REQUIREMENT>
Within the entries below, every line containing "panel" is to be copied.

INFORMATION GIVEN>
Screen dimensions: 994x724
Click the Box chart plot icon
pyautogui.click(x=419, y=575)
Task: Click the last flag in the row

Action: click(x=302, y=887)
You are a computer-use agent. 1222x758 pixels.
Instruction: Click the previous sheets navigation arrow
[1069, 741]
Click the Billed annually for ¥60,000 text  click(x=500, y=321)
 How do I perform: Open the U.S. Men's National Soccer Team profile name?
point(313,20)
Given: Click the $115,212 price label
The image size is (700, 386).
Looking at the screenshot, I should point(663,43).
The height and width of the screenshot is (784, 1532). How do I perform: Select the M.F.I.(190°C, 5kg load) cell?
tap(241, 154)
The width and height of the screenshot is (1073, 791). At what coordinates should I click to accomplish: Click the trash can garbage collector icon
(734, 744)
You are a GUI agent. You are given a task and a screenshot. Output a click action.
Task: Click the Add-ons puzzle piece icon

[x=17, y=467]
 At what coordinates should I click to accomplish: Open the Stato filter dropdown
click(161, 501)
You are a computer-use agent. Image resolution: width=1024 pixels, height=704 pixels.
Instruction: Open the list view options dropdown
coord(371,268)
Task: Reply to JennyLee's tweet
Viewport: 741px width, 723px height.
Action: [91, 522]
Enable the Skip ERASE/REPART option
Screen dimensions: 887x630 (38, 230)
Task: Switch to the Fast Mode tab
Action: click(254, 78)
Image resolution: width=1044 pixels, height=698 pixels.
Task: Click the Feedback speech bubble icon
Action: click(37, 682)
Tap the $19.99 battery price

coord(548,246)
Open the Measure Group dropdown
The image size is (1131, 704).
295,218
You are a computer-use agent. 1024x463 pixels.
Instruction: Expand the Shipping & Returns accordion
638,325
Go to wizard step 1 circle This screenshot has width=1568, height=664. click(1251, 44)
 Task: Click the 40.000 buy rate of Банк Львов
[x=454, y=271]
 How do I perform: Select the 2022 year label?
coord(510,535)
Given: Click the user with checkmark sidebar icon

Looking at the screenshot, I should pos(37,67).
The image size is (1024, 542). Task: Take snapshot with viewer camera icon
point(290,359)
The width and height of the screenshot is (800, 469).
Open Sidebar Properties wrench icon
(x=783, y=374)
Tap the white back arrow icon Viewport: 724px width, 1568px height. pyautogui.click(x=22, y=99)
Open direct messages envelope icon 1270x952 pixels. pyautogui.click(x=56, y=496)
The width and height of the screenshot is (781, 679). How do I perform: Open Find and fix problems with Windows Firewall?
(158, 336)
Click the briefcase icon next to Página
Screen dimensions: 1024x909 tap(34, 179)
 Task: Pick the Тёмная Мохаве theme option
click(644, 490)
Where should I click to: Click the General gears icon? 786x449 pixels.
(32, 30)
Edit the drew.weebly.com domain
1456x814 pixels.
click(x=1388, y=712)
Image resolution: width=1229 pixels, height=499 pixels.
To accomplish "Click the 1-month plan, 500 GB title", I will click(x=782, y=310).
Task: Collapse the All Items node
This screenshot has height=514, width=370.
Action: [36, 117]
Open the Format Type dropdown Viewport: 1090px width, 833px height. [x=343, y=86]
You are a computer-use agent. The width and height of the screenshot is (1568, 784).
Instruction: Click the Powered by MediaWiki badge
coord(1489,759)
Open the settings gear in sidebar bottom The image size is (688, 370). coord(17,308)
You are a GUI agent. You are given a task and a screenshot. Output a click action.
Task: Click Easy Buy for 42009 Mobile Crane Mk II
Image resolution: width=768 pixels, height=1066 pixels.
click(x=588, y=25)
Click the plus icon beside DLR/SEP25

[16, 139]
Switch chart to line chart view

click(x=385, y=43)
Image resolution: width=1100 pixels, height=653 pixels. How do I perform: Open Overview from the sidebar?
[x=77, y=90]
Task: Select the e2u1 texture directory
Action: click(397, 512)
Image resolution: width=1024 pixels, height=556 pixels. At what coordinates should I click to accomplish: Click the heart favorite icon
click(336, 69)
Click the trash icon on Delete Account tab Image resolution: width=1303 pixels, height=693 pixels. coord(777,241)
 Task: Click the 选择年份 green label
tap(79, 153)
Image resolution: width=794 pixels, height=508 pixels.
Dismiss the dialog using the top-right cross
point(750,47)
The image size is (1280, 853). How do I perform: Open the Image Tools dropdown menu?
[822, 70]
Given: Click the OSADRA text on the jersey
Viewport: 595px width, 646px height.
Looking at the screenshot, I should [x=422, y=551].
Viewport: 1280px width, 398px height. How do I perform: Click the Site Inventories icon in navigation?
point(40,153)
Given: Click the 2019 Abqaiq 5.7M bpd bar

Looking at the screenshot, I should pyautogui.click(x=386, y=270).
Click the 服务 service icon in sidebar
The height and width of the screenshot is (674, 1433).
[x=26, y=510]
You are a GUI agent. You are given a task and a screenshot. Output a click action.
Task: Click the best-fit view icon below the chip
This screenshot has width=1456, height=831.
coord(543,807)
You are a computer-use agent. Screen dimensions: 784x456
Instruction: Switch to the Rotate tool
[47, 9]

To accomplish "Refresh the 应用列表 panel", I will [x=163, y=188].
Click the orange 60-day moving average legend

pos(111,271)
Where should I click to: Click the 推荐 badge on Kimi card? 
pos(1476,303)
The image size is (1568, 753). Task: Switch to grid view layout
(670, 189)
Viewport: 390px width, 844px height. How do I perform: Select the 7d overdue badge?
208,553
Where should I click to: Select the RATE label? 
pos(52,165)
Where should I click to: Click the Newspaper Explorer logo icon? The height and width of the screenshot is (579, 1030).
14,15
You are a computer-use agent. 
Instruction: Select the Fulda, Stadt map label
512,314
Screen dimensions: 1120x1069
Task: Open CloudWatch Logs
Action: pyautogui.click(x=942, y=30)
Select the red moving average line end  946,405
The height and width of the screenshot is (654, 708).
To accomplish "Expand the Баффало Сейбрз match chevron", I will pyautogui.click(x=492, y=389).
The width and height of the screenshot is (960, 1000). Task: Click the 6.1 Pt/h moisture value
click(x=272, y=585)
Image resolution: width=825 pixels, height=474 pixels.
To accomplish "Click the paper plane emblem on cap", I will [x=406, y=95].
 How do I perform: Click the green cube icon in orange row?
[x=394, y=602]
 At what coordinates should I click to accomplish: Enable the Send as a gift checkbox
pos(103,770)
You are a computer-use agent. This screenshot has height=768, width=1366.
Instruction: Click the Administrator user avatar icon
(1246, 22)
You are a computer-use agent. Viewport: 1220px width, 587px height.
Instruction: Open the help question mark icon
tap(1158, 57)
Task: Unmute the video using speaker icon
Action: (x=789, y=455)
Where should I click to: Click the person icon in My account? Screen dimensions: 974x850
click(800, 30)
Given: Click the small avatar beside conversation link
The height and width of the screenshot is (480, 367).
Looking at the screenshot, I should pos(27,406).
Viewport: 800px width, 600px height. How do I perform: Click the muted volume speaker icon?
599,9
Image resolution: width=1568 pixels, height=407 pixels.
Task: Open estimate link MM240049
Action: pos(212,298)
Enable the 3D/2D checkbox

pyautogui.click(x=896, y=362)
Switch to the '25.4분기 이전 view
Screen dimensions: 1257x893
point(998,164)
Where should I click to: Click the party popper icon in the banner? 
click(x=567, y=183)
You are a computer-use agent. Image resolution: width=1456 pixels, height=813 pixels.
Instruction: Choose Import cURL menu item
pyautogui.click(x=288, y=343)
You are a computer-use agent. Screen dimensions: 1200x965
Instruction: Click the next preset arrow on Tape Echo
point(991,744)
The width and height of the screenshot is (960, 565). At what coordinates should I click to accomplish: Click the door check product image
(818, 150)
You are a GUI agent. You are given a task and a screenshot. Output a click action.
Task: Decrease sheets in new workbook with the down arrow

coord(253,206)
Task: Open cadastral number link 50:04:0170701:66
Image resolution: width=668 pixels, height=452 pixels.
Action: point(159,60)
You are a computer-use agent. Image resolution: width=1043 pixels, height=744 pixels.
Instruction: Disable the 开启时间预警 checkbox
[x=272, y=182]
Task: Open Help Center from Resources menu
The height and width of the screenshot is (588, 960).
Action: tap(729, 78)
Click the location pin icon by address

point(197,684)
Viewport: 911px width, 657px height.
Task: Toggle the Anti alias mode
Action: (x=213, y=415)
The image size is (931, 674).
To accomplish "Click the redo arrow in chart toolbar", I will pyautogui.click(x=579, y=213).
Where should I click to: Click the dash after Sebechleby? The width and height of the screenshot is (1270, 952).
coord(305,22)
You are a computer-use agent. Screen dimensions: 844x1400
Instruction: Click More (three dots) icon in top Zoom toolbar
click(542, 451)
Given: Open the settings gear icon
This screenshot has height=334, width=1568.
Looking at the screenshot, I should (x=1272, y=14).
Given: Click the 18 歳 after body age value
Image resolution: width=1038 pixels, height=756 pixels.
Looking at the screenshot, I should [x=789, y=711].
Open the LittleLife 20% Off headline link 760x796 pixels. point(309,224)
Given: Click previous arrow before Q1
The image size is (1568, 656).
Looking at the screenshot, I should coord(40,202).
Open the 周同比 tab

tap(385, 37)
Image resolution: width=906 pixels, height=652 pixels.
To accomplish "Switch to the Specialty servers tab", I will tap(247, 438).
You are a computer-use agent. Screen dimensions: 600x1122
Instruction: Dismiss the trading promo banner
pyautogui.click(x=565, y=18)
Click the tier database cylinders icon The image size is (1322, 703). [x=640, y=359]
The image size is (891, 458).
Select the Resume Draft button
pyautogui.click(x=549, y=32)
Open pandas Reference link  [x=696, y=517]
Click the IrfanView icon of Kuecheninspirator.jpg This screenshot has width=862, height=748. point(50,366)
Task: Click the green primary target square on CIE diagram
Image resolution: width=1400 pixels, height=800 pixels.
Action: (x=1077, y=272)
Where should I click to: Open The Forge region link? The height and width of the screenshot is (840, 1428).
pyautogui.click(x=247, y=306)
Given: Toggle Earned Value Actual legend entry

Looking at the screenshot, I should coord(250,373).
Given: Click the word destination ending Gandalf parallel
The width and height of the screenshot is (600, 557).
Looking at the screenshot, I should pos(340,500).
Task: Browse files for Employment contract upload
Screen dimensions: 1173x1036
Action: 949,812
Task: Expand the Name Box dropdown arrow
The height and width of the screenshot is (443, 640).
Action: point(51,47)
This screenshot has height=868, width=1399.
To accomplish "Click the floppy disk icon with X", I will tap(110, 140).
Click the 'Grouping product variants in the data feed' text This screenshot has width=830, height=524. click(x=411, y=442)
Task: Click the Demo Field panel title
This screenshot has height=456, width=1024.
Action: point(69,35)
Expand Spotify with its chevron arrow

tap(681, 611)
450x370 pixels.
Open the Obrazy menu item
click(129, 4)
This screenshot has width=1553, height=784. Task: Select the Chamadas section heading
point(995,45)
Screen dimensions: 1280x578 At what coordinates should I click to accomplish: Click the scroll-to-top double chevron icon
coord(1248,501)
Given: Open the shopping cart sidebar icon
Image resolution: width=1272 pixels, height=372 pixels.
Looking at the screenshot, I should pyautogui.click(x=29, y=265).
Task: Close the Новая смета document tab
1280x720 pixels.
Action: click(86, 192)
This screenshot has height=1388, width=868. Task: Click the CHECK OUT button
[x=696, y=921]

SOLUTION>
To accomplish "Refresh the 应用列表 panel", I will [x=163, y=188].
Task: Click the Demo Field panel title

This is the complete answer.